Activity: Set down the entries exactly as they appear, apart from the images, which stay out.

Data listing:
==*==

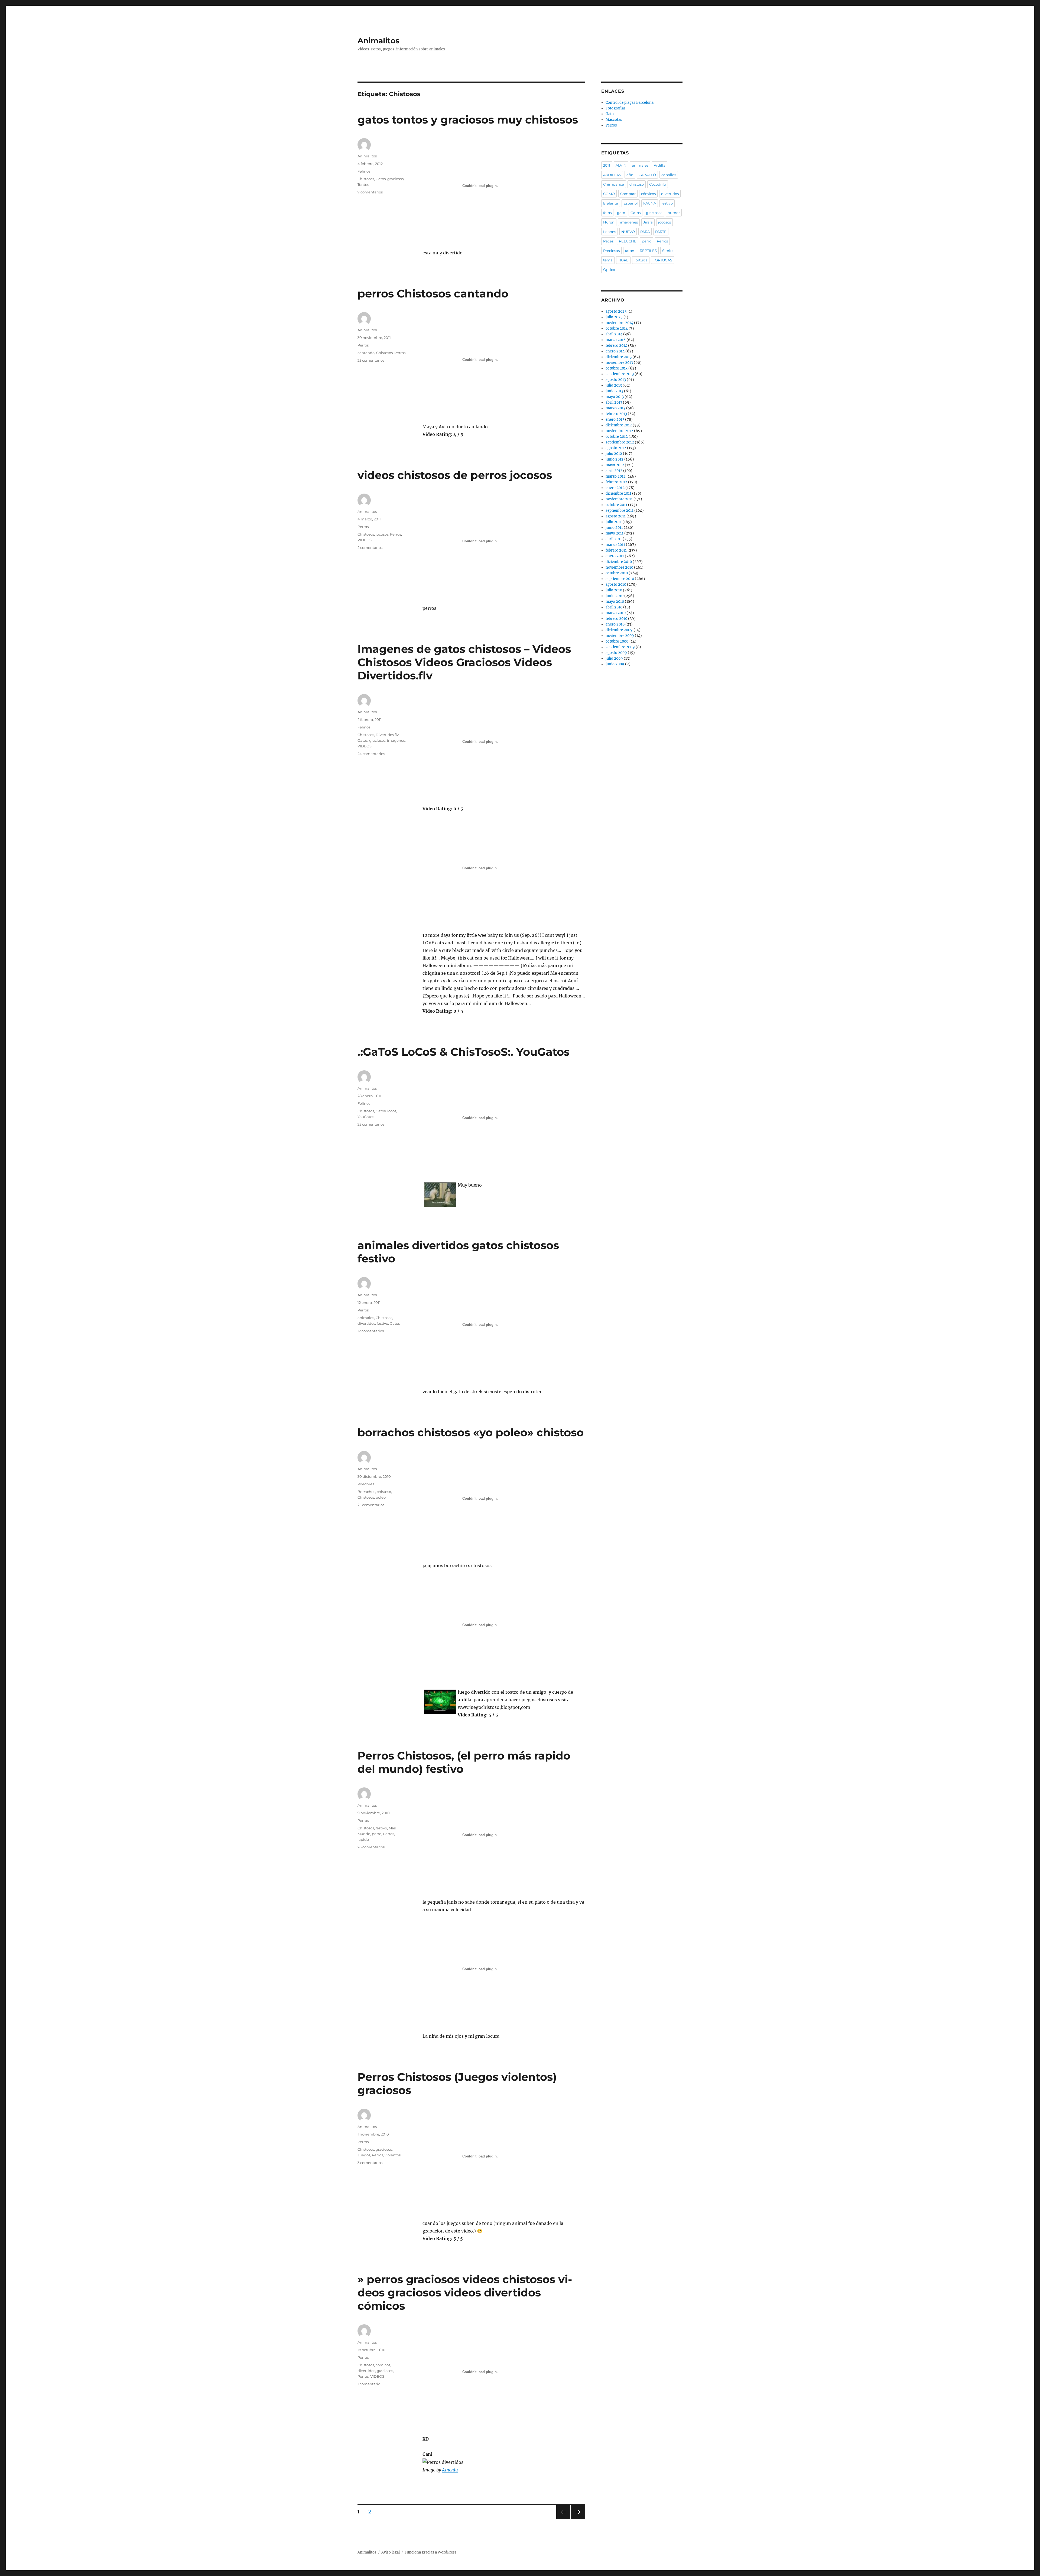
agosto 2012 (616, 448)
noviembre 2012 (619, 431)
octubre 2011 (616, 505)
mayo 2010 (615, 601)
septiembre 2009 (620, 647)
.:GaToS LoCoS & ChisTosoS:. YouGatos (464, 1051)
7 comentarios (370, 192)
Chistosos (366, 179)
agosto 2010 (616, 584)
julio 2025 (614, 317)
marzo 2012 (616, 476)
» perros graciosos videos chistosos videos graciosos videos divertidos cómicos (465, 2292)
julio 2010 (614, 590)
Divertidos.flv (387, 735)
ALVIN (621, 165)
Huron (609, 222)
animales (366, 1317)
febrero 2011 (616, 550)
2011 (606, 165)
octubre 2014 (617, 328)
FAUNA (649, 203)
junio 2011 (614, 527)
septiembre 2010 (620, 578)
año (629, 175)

==*==

Response to this task:
agosto 2012 (616, 448)
noviembre 2012 (619, 431)
octubre 2011 (616, 505)
mayo 2010 (615, 601)
septiembre 2009 (620, 647)
.:GaToS LoCoS & ChisTosoS:. YouGatos (464, 1051)
7 comentarios (370, 192)
Chistosos (366, 179)
agosto 2010 (616, 584)
julio 2025 (614, 317)
marzo 2012 (616, 476)
» perros graciosos videos chistosos videos graciosos videos divertidos cómicos (465, 2292)
julio 2010 (614, 590)
Divertidos.flv (387, 735)
ALVIN (621, 165)
Huron (609, 222)
animales (366, 1317)
febrero 2011 (616, 550)
2011 (606, 165)
octubre 2014 (617, 328)
FAUNA (649, 203)
junio 2011 (614, 527)
septiembre 2010 (620, 578)
año (629, 175)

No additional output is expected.